The STI Experts Meeting Elevating Fatherhood: Policies, Organizations and Health and Wellbeing, has led to the recent Springer publication of the volume Engaged Fatherhood for Men, Families and Gender Equality: Healthcare, Social Policy, and Work Perspectives.
Co-edited by the meeting’s academic leaders Marc Grau, Mireia las Heras and Hannah Riley Bowles, the book reveals how the interplay of numerous factors contributes to achieving the maximum benefit for individuals, families and society. When policy (governmental and institutional) and practice come together to support and enable fatherhood engagement, everyone wins in myriad ways both tangible and intangible.
In Grau’s words, “Fatherhood is in transition. Many social actors – policy-makers, organizations, and healthcare providers- can support fathers in this transition towards an engaged fatherhood that is good for children, partners, fathers themselves and their organizations. This book offers novel insights from qualitative and quantitative studies around the world, as well as strategies and principles for overcoming barriers to engaged fatherhood.”
The essays are grouped into three primary sections: health and wellbeing; social policy; and work and organizations, and are brought together in a chapter of conclusions.
Chapters in the first section elevate the significance of fatherhood engagement for infant health, child development, maternal welfare, and men’s own health and adult development. They also demonstrate important gaps in the scientific and clinical understanding of fathers’ influence on perinatal health and early child development.

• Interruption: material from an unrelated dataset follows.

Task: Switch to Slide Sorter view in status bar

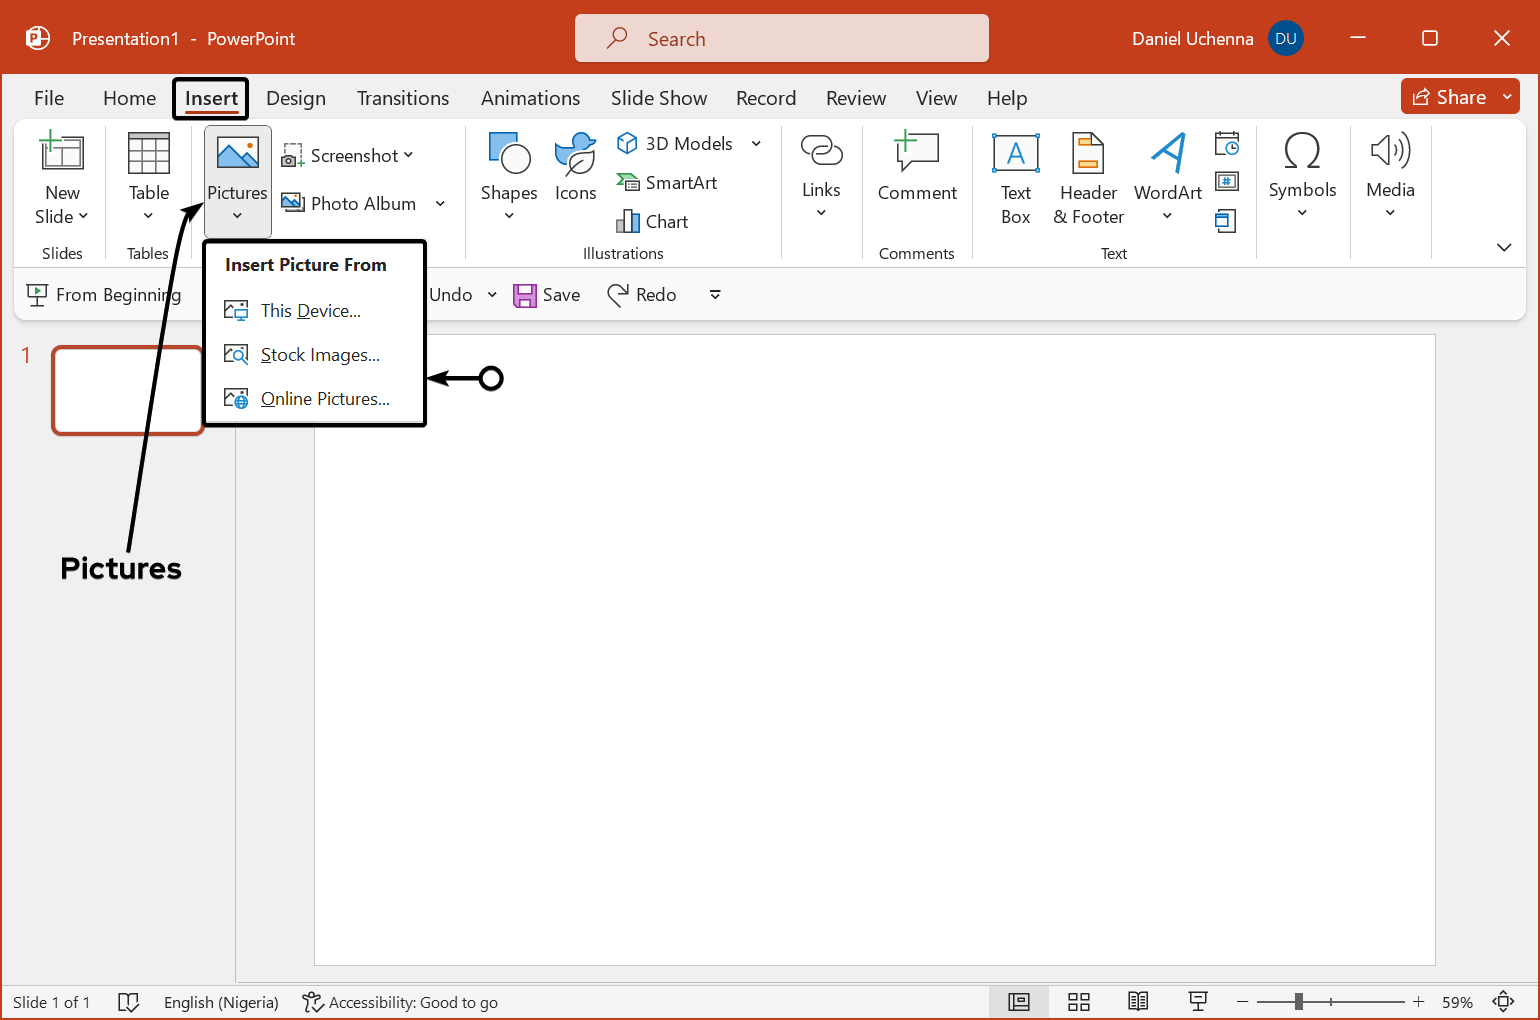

The social policy section highlights aspects of family leave policies that increase fathers’ participation in infant caregiving, using evidence from a cross-national comparative review, and reveals how cultural norms and socio-economic factors influence policy and practice, and vice versa. Again, significant differences become evident.
The section on work and organizations invites readers into conversations with fathers from France, Australia, and South Africa, including perspectives from white-collar, blue-collar, and precariously employed fathers. These chapters also include reviews of research and analyses of data from eight countries across the Americas regarding the significance of workplace resistance or support to men’s capacity for fatherhood engagement.
“Social changes have resulted in new role expectations and identities,” explains Mireia Las Heras. “This book dives deeply into one of these roles of key social relevance: fatherhood. In the book, experts offer us insights to understand the benefits and risks, as well as the enablers of and hindrances to engaged fatherhood. Each chapter offers evidence-based research, grounded in sound theoretical frameworks. Altogether, this collection offers a clear picture of why and how to help and support this transition toward a new fatherhood”.